The latter discipline, delaying color application for an artist who's fond of layering thick, intensely pigmented paint like frosting with a palette knife, has been a struggle. "I've had many teachers who've told me light and dark matter and I'm not abandoning color, but it's hard to resist."
The "Oscar" paintings show the benefits of repeatedly painting one form. Crusty edges and straightforward realism reminiscent of the work of American artist Wayne Thiebaud are at play in "Meet Oscar." A painting titled "What the Mouse Saw" references Bay Area Figurative Painter David Park. "Once you understand a subject - I paint lots of cats - you're free to try it in different styles," she says.
In her studio, a "granny cottage" tucked behind her second home in Healdsburg, Taeuffer works surrounded by paintings. "I have a tiny house in Berkeley and you can't put a 40-by-60 canvas anywhere in that house. Here, I paint in the kitchen and have things on walls, leaning against doorways, spread out throughout the house."
Taeuffer keeps several paintings going in various stages at one time. "I can never finish one unless there are three more I want to get on with, or I'd not be motivated to finish any of them." Unless she's at a weekly painting session with fellow members of the Bay Area Studio Artists, a longtime group of artists who've become fast friends, Taeuffer prefers painting alone. Classic rock like The Beatles often accompanies her "dance and paint" approach. "I'm always standing. You get your whole body into it. I'd rather not paint a lot of detail. My favorite paintings are kind of blocky and if you sit down, you get into the picky part."

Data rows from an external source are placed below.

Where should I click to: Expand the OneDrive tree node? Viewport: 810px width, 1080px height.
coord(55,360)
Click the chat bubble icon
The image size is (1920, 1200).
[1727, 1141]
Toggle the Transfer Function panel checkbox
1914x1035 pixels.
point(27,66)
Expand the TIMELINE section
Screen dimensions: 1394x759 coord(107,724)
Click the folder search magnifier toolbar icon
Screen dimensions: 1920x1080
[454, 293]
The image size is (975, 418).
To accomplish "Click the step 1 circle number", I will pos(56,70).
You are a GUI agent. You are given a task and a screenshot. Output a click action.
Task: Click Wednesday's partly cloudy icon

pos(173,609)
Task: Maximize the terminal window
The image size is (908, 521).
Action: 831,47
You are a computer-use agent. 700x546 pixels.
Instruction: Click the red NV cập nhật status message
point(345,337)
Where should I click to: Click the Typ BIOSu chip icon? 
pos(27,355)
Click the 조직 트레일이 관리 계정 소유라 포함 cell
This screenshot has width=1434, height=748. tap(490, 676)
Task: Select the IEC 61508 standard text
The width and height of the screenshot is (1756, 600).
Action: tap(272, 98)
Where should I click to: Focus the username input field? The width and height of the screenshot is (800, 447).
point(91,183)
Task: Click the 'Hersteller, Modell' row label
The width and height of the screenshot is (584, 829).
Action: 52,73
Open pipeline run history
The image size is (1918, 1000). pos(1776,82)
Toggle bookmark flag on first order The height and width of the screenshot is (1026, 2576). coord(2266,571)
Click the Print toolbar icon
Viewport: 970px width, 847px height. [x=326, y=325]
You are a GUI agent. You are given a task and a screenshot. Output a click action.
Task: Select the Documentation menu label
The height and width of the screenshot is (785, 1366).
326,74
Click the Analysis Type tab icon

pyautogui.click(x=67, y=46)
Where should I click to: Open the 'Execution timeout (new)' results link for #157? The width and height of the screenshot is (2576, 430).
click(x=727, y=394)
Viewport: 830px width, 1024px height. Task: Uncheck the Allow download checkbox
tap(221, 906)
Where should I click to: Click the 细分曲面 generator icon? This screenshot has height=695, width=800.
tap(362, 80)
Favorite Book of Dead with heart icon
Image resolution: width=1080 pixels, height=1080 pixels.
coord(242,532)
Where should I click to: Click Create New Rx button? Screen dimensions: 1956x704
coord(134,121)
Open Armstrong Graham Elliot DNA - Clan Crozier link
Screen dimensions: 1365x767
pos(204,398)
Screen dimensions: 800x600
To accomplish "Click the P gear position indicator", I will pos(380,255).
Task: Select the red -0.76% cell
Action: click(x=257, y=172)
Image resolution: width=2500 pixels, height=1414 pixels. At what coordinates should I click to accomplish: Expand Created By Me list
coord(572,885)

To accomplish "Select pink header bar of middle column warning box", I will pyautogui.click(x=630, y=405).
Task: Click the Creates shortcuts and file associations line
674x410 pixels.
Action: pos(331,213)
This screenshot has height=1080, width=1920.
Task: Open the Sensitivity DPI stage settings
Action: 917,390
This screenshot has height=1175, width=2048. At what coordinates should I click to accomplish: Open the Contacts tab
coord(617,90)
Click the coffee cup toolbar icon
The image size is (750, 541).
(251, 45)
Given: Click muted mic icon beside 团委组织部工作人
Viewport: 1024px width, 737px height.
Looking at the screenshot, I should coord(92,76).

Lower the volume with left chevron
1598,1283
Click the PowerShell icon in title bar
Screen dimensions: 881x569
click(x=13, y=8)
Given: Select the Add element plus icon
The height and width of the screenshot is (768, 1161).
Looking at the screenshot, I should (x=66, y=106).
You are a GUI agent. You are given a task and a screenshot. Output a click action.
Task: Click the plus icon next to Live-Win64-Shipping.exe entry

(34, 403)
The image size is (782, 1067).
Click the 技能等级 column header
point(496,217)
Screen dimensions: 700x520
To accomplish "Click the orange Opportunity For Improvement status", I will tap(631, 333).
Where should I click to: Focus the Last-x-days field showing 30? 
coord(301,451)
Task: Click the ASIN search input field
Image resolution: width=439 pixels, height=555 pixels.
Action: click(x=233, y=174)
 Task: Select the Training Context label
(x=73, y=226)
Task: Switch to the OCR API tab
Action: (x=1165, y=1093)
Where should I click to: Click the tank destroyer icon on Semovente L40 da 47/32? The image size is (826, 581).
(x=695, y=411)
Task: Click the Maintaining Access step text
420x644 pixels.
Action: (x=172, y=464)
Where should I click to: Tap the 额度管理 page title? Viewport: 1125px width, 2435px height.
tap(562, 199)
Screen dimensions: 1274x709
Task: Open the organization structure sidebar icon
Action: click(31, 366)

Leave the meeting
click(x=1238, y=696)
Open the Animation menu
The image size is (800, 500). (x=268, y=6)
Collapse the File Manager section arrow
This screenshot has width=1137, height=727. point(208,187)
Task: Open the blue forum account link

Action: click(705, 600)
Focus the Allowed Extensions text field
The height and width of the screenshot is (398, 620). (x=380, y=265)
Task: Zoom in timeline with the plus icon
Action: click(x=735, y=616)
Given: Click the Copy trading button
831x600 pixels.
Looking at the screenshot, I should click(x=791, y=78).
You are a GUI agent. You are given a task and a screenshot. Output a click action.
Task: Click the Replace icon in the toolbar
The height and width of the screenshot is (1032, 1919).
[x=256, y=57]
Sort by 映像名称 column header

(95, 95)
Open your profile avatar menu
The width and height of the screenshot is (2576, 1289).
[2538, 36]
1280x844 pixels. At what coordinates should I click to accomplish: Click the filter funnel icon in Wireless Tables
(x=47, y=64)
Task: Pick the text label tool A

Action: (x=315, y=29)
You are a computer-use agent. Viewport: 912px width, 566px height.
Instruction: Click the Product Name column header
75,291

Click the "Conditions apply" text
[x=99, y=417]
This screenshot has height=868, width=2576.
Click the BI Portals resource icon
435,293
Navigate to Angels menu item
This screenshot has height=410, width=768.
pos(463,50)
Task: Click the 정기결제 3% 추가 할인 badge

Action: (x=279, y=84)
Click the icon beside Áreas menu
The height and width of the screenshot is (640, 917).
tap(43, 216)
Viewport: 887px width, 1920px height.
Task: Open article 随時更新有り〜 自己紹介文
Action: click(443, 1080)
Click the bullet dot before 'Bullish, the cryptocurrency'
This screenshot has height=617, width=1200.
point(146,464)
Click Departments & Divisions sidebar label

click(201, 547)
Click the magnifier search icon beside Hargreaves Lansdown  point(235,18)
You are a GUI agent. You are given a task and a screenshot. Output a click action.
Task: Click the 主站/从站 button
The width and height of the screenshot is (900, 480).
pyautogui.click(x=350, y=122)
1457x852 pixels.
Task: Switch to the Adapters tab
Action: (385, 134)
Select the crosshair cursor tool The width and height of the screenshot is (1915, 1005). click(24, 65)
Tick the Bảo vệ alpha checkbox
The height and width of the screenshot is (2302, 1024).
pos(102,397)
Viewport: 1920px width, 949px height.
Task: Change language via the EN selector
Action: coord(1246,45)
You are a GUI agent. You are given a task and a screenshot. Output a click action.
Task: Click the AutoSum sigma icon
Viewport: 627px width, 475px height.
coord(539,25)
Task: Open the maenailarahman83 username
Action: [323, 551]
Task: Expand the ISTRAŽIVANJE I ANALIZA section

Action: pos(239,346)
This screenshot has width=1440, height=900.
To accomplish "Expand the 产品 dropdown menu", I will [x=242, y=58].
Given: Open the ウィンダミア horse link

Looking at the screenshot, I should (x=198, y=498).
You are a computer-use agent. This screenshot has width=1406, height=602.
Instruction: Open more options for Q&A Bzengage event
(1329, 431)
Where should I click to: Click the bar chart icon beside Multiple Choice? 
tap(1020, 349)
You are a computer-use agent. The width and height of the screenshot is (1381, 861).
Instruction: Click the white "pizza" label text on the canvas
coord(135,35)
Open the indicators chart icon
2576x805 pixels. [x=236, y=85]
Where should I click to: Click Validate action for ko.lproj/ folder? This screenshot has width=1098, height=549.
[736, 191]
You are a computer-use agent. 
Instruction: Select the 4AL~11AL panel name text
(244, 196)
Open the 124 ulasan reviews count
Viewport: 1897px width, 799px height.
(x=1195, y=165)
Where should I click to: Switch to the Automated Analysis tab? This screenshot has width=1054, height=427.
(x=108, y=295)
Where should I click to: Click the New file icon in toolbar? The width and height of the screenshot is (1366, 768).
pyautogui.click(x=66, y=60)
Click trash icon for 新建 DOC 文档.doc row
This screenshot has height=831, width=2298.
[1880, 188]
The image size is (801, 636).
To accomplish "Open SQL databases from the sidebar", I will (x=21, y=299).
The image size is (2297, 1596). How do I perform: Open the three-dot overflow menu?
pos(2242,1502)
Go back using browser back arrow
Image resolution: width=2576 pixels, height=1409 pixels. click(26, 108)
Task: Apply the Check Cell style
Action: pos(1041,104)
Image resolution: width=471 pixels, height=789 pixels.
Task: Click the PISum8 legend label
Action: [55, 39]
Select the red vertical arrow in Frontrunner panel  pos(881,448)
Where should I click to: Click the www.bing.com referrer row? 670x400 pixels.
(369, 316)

Her most-loved subjects, animals and people, send her up ladders - to shoot a photo from which to paint Oscar, sprawled among the dishes on the breakfast table - or outdoors, to catch a shopper dashing for cover in the rain on a city street. But you won't find Taeuffer outdoors with the plein air crowd: The controlled atmosphere and comfort of air conditioning and heating, she says, were invented for good reason.